### TASK BRIEF
Taking the line with "Given: Click the" as the first and the last line of the listing as the final one, please copy exactly those lines and no others, without pictures.

**********

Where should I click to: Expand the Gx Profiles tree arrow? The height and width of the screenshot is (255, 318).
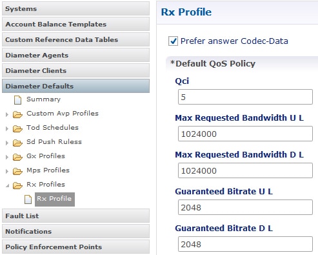coord(7,157)
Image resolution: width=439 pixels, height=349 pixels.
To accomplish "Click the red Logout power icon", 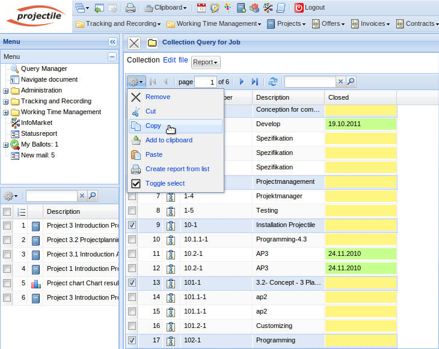I will tap(299, 8).
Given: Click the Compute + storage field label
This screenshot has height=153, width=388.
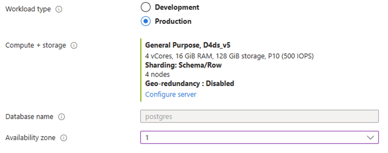Looking at the screenshot, I should [x=36, y=46].
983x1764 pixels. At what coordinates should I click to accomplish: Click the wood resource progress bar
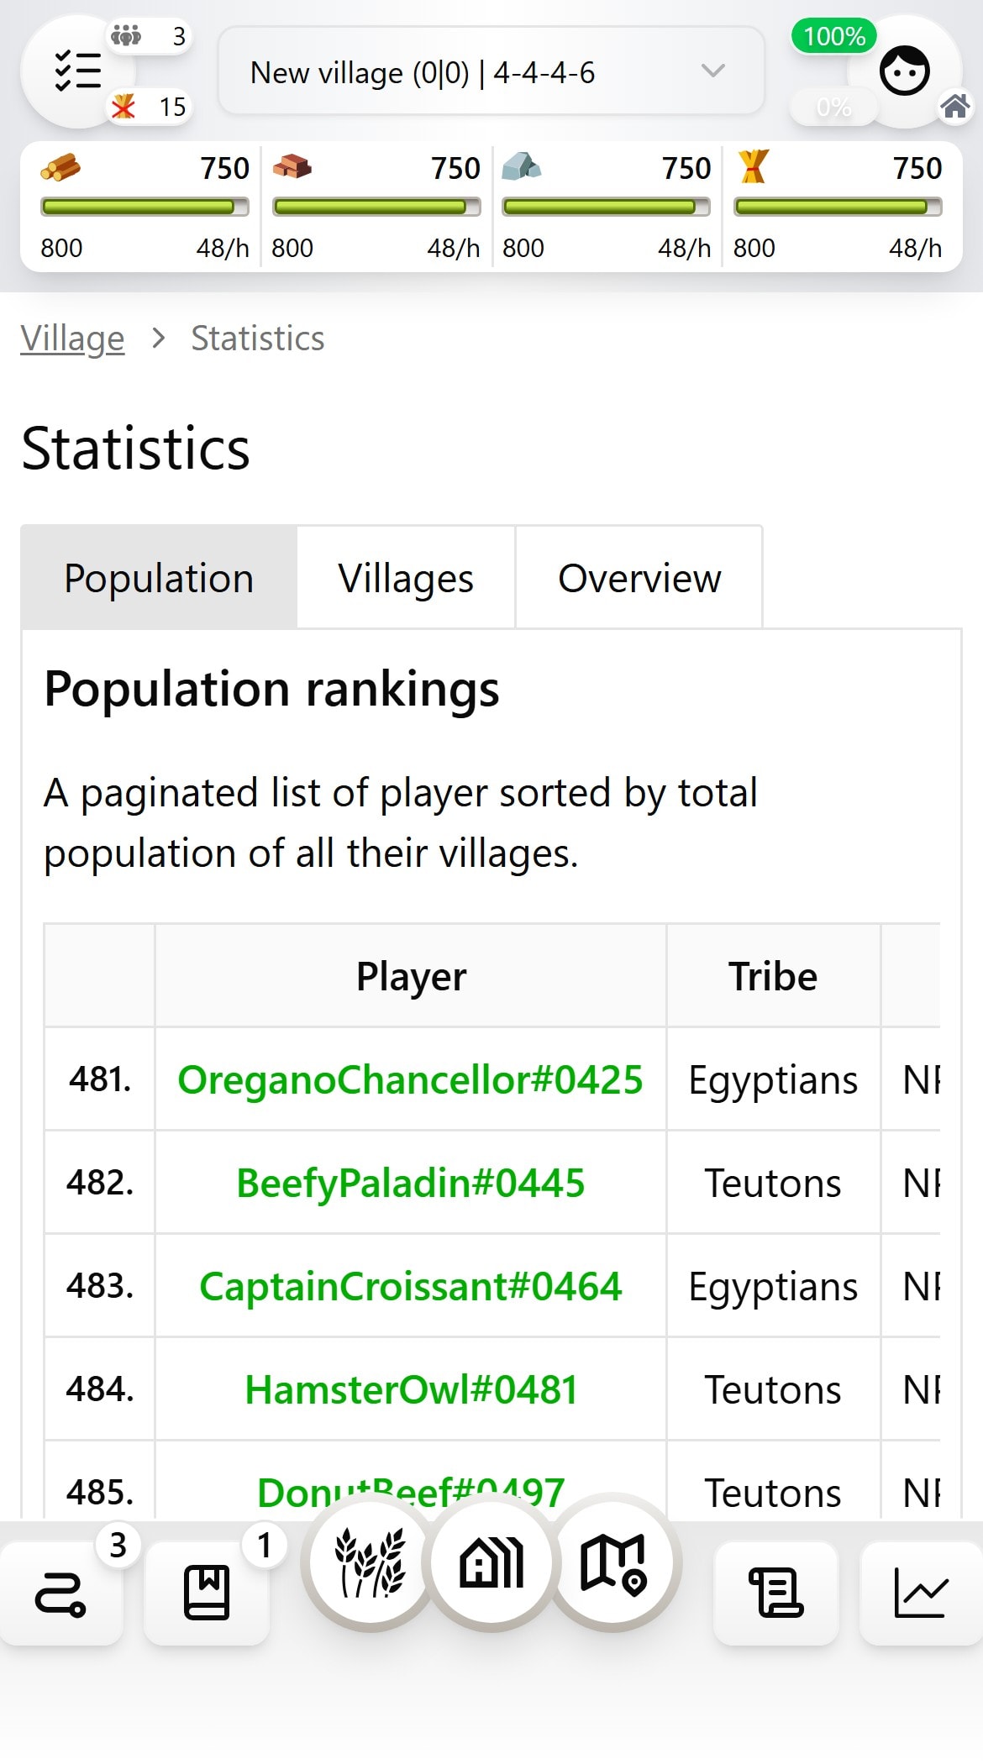[x=145, y=207]
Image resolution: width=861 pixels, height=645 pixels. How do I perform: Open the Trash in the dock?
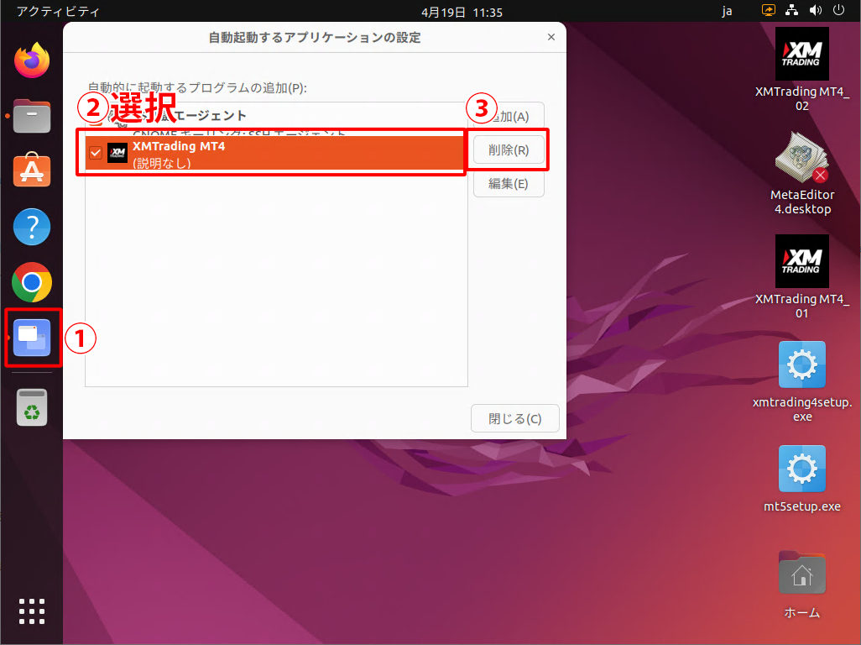32,408
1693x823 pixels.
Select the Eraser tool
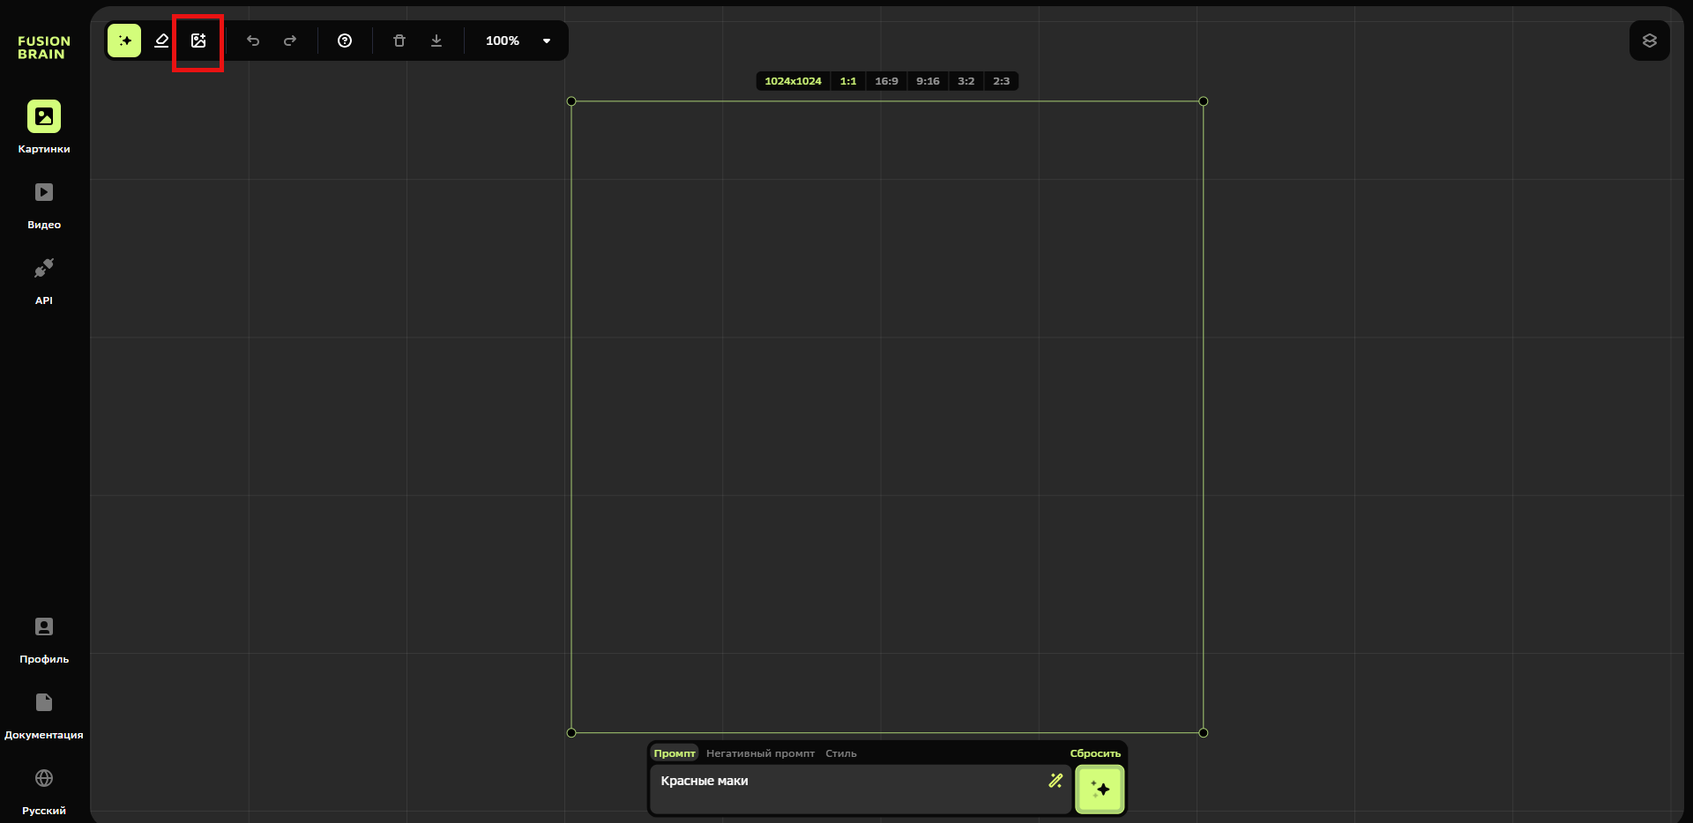pyautogui.click(x=161, y=41)
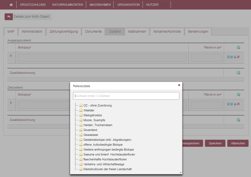Close the Referenzliste dialog
Image resolution: width=251 pixels, height=177 pixels.
179,85
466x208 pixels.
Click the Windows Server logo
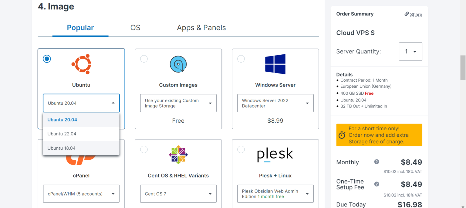(275, 64)
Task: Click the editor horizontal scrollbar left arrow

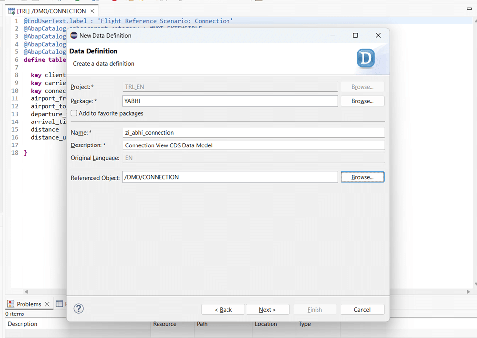Action: coord(26,291)
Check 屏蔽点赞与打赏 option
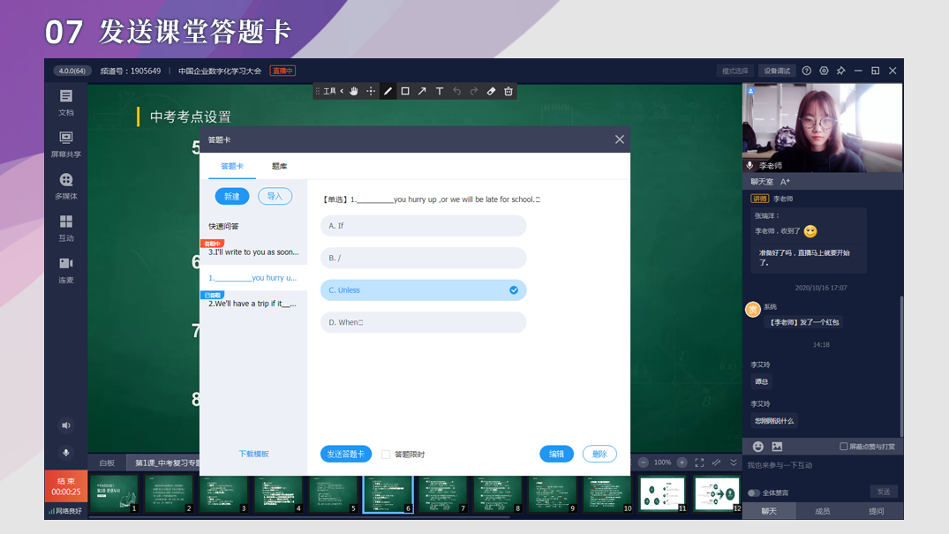 point(844,447)
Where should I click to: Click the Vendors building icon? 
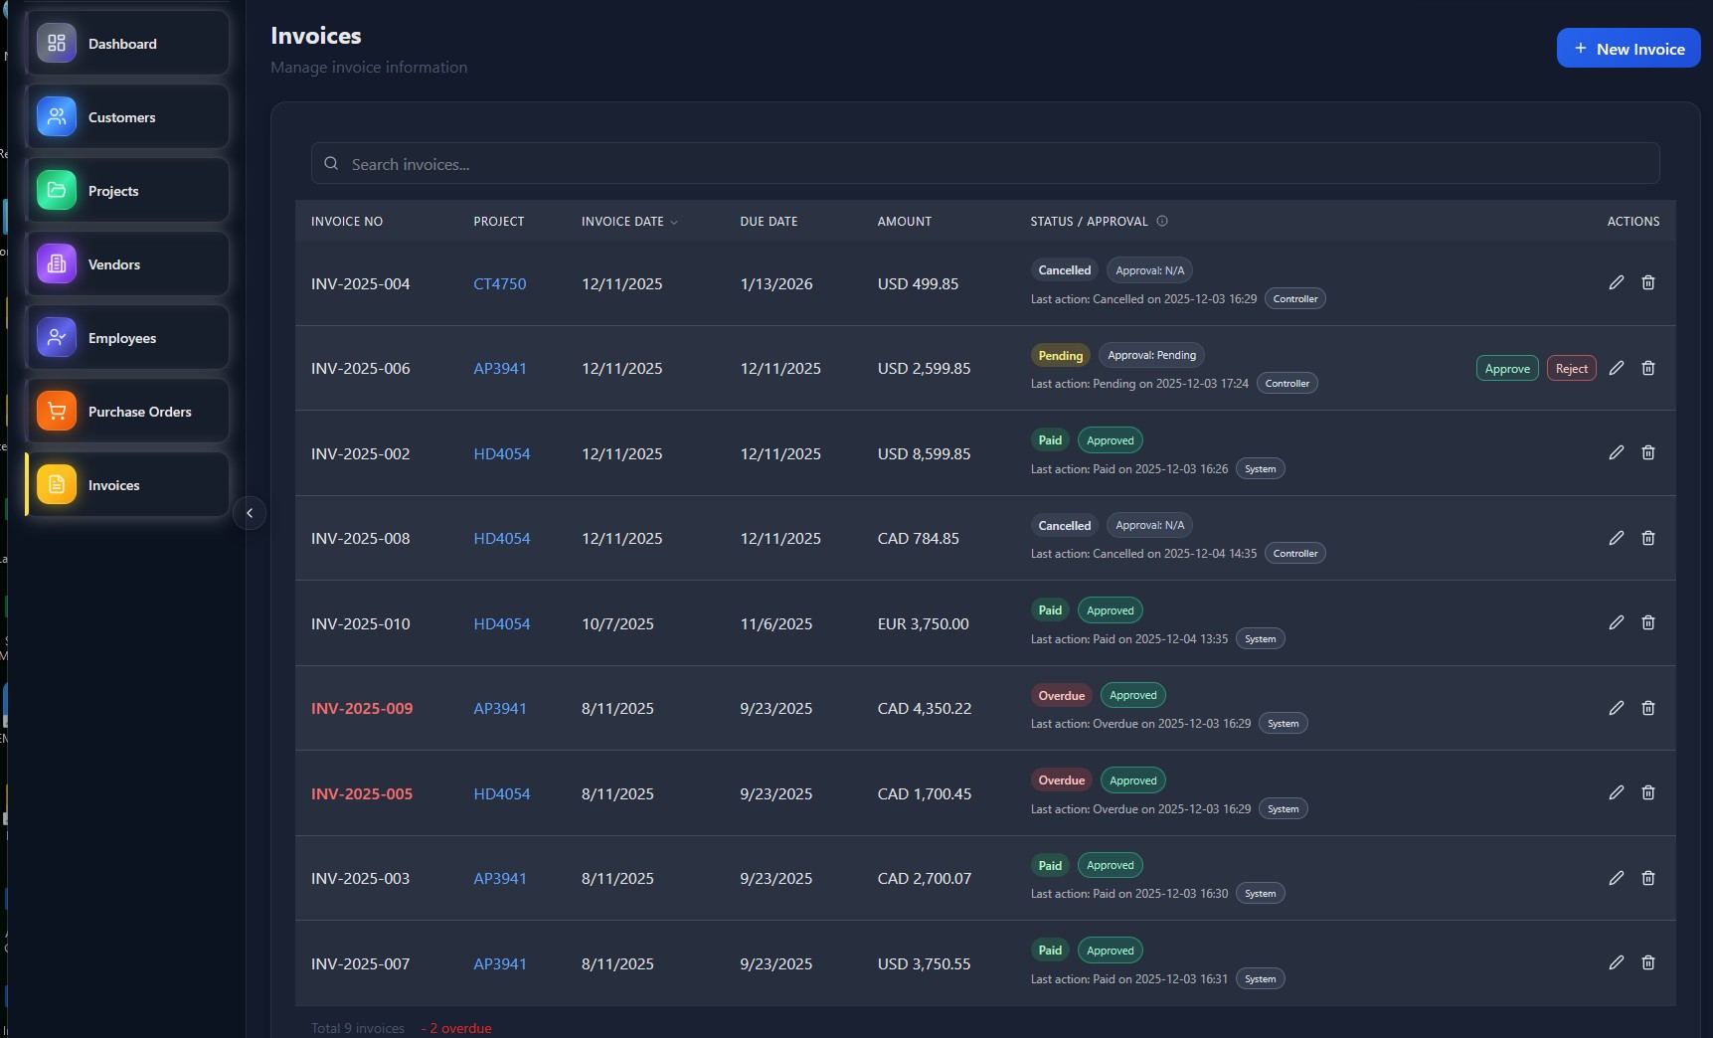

**********

### SOLUTION
Given: Click the Compute + storage field label
This screenshot has height=153, width=388.
Looking at the screenshot, I should [x=36, y=46].
983x1764 pixels. At what coordinates should I click to accomplish: Click the wood resource progress bar
[x=145, y=207]
Image resolution: width=861 pixels, height=645 pixels. How do I perform: Open the Trash in the dock?
32,408
1693x823 pixels.
Select the Eraser tool
pyautogui.click(x=161, y=41)
Close the Referenzliste dialog
Image resolution: width=251 pixels, height=177 pixels.
179,85
466x208 pixels.
Click the Windows Server logo
(275, 64)
Task: Click the editor horizontal scrollbar left arrow

Action: coord(26,291)
Check 屏蔽点赞与打赏 option
 point(844,447)
Where should I click to: Click the Vendors building icon? 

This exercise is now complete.